Kelley Blue Book ® - 2003 Chevrolet Tracker Overview

Vehicle Overview from Kelley Blue Book

KBB.com 2003 Chevrolet Tracker Overview

Body
An Excellent Alternative to the Big SUV

It's funny how changing times can reshape our view of the automobile; take the Chevrolet Tracker for example. Just a few years ago, most SUV drivers looked upon the Tracker as a cute little wannabe, perfect for kids on a budget or as a second vehicle to tow behind the family Winnebago. But rising fuel prices and crowded freeways have brought the Tracker's modest size and fuel-efficient engine into vogue. People who don't require a vehicle large enough to fit a baseball team are giving the smaller SUVs like the Tracker a good hard look. If you fit into this category, the Tracker has much to offer, including a long track record of rugged and reliable service.

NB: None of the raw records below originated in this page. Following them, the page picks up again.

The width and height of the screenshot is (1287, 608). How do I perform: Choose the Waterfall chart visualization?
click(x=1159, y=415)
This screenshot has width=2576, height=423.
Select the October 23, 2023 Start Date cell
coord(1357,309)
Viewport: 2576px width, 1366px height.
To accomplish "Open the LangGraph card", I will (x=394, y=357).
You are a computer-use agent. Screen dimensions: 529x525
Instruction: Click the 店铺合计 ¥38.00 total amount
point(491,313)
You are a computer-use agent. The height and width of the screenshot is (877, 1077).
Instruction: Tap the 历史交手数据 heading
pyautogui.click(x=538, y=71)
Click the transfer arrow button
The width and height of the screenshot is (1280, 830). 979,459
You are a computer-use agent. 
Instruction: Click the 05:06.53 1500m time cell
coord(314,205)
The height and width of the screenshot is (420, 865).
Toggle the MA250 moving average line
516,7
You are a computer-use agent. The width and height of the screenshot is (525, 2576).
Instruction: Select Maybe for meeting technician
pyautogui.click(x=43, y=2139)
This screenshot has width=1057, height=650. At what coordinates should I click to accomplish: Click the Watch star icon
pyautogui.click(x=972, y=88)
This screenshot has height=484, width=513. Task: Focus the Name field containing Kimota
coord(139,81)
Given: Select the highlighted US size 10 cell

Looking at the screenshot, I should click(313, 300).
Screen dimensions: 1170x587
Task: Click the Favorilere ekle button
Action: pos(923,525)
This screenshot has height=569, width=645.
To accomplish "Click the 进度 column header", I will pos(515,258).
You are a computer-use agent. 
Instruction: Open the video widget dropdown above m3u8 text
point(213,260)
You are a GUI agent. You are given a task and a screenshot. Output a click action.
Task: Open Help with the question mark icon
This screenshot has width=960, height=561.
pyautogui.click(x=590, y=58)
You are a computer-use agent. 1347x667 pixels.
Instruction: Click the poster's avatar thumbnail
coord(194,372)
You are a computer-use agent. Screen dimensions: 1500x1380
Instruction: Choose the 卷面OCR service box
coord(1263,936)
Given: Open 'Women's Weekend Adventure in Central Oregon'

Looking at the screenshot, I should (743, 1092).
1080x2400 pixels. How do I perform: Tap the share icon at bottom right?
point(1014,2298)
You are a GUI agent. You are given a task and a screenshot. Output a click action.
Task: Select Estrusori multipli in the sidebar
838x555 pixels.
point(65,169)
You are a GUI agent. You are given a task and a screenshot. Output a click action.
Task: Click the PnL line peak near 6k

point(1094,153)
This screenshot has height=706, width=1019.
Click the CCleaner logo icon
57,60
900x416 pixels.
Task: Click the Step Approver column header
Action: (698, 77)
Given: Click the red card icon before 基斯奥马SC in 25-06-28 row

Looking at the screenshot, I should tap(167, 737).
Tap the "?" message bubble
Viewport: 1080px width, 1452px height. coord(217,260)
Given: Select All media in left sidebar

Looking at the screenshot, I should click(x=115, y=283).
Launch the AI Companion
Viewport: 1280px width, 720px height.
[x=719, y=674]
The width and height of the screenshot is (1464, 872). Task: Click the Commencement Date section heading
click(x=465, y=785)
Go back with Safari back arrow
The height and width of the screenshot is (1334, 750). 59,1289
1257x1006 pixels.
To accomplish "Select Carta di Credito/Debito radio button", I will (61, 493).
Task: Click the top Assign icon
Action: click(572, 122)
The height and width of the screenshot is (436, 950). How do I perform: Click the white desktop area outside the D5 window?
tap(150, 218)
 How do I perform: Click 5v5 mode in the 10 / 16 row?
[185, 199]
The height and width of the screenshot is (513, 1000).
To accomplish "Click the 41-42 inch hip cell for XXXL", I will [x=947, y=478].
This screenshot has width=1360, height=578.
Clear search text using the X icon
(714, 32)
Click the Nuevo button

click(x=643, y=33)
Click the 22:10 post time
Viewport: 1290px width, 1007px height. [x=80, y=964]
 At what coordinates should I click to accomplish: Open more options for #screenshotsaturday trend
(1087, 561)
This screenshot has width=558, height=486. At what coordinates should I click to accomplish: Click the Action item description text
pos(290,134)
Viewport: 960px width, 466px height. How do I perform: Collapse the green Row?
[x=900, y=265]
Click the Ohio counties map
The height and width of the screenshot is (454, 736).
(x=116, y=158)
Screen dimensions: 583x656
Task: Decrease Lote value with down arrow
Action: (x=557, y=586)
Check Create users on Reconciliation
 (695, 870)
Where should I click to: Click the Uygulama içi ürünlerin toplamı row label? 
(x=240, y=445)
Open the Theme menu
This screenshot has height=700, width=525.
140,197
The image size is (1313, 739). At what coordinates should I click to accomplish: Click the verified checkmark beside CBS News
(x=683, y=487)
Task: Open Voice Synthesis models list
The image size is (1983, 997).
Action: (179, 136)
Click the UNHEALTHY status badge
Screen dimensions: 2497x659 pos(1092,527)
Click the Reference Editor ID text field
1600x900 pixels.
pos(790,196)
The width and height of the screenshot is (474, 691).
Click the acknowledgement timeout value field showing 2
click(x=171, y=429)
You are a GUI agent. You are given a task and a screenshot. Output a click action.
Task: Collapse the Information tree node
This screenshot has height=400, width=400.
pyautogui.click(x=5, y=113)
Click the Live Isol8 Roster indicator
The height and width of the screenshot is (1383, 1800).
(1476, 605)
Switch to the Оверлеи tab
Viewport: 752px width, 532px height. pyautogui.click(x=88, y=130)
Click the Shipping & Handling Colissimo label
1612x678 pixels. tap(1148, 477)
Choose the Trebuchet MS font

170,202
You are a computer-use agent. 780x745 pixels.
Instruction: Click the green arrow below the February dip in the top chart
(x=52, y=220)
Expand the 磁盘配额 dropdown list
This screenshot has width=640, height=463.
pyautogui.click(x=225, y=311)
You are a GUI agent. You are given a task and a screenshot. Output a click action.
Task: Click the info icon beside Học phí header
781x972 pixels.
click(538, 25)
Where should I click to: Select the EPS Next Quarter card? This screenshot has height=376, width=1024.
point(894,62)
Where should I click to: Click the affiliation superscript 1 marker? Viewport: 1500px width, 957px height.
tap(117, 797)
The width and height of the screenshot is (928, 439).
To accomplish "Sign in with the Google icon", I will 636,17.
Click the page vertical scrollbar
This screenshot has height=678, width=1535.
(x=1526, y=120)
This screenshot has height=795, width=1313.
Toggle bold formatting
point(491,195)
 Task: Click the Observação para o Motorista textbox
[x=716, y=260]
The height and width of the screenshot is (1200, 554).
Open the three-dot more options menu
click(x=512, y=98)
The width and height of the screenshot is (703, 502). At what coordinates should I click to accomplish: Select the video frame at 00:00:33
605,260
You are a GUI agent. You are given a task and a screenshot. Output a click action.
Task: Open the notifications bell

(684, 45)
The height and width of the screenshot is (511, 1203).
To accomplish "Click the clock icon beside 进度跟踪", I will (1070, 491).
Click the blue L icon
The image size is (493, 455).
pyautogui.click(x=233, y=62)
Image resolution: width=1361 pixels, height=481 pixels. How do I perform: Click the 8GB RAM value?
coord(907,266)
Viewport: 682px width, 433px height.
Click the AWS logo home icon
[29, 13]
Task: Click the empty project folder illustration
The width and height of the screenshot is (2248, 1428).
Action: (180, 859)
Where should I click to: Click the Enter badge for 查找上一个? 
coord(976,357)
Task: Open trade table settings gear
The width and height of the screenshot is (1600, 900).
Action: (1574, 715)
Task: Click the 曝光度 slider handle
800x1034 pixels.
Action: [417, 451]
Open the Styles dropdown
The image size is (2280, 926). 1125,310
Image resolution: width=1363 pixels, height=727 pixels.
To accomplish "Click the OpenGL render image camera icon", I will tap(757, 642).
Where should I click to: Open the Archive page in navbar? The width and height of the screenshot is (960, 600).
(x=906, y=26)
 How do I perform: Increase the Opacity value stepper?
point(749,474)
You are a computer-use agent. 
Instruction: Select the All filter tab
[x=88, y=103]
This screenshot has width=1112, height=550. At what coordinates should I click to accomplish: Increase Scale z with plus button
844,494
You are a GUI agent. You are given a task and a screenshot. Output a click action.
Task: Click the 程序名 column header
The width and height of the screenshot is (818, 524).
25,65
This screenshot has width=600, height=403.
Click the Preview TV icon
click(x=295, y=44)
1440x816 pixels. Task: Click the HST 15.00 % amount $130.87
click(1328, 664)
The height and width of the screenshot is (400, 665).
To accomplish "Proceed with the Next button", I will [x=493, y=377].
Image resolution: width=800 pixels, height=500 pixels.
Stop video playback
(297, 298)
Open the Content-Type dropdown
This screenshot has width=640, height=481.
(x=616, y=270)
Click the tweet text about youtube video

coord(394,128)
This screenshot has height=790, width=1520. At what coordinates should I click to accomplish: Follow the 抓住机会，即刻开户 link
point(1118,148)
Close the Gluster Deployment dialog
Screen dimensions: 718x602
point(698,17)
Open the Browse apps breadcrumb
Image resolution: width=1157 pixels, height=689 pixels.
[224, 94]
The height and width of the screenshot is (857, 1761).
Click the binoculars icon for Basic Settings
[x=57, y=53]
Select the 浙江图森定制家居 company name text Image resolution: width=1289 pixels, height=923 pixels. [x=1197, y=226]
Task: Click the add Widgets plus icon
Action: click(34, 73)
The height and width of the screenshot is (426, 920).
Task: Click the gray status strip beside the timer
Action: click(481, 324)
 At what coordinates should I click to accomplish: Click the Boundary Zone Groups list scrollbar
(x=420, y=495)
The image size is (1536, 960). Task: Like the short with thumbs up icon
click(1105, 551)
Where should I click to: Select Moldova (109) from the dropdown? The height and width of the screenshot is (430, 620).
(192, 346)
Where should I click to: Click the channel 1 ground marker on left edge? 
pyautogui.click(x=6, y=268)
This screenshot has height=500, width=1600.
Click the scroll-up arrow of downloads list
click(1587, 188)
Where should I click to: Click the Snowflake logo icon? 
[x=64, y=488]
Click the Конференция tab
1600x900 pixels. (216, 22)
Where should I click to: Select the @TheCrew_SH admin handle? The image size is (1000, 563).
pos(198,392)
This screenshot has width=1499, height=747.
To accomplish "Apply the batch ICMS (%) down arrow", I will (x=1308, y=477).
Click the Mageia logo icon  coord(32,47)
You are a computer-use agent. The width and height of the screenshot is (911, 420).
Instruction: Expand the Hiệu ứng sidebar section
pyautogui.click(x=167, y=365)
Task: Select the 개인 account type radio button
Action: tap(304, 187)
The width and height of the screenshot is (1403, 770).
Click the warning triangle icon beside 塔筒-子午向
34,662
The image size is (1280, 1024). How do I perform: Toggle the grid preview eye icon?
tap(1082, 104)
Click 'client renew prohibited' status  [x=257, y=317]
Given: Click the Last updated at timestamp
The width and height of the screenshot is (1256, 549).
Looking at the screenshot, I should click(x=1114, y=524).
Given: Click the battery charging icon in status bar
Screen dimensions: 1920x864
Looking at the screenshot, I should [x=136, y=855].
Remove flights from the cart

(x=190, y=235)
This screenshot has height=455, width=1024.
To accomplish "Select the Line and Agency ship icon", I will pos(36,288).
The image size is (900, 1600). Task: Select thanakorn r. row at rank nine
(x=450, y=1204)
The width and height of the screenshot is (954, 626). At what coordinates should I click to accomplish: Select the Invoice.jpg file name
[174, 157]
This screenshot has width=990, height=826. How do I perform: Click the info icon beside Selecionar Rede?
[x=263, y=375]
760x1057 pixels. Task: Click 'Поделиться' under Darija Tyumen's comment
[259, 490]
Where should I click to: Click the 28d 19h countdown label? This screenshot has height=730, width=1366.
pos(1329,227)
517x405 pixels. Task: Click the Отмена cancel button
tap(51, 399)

The Tracker is offered in two distinctly different body styles that serve two very different customers. The two-door convertible is clearly intended to appeal to both the young and the young at heart. It's smaller wheelbase and interior configuration make it attractive to those who don't need a lot of room, but do desire the open-air cockpit and off-road ability the Tracker provides. Because of it's smaller size and lighter weight, the Tracker convertible gets by just fine with the standard 2.0-liter engine that makes a respectable 127 horsepower. You'll find that this engine pulls pretty well, though it is a bit harsh sounding under full throttle, a trait especially noticeable when teamed to the four-speed automatic.

At the opposite end of the Tracker spectrum is the four-door. This version of the Tracker has a stretched wheelbase and a fixed roof that will probably appeal more to the family-oriented crowd. Where the Tracker convertible might be seen as a fun second car, the Tracker four-door is designed for the everyday driver and to provide a secure and quiet interior no matter what the weather outside. The Tracker four-door also provides vastly more cargo space than its two-door cousin and its solid roof can accommodate any number of roof rack systems.

Though the 2.0-liter is the standard engine in the base four-door model, the ZR2 and LT trims get a big power boost with the addition of a 2.5-liter V6. Rated at 165 horsepower, the V6 has just enough muscle to move the Tracker four-door to the acceptable acceleration category. Because the Tracker's transmission and final gear ratio are set more for pulling then passing, you should not expect the V6 to provide lightening-quick sprints; what you can expect is a torque-happy powerplant that fears no snow drift or mud pit, and that's really what the Tracker 4x4 is all about. We should note that the Tracker is also available with two-wheel drive; these models generally tend to cost about $1100 less than their 4x4 counterparts.

On the road, you'll find the Tracker proves to be fairly stable. Its tall ride height does allow it to lean a bit in the turns, but overall the Tracker stays pretty grounded, even when performing emergency-like maneuvers. As with all high profile vehicles, you must exercise some respect for the high center of gravity and approach sharp turns at a reasonable speed. You'll find the two-door's ride to be on the stiff side and that bumps and road imperfections are transformed into quick, repetitive bounces; the longer wheelbase of the four-door smoothes out most of the harshness, though the ride is still firm. Off road, the Tracker proves itself as worthy as any SUV, with a high/low transfer case and eight-inches of ground clearance that allows you to tackle the most obstinate courses. It should be noted that the Tracker's four-wheel drive system can only be employed in off-road or deep snow conditions; it is not designed to be permanently engaged on dry pavement.

Inside the Tracker, you'll find a competent if somewhat plain interior. The dash, door panels and seat covers are all colored in the same shade of gray, with black plastic surrounds for the instrument cluster and radio. On the up-scale LT trim, you can opt for a leather interior that somewhat raises the interior appeal. What the Tracker interior may lack in aesthetics, it more than makes up for in comfort and cargo room—at least on the four-door model. The seats are very firm, but provide surprisingly long hours of comfort. You'll find that the rear seats are snug for the longest of legs, but can reasonably accommodate two adults. One of the four-door's best features is its swing-out rear door and fold-down seats that provide you with over 44 cubic feet of space.

Standard equipment on base models include air conditioning, rear defroster, center console with storage, illuminated entry, auto-off headlights, split-folding rear-seat, AM/FM stereo with CD, tachometer, rear wiper/washer, fuel tank skid plate and 15-inch stamped steel wheels. The ZR2 and LT trim add many more standard features and include jazzed up exterior treatments that greatly improve the Tracker's already attractive sheet metal.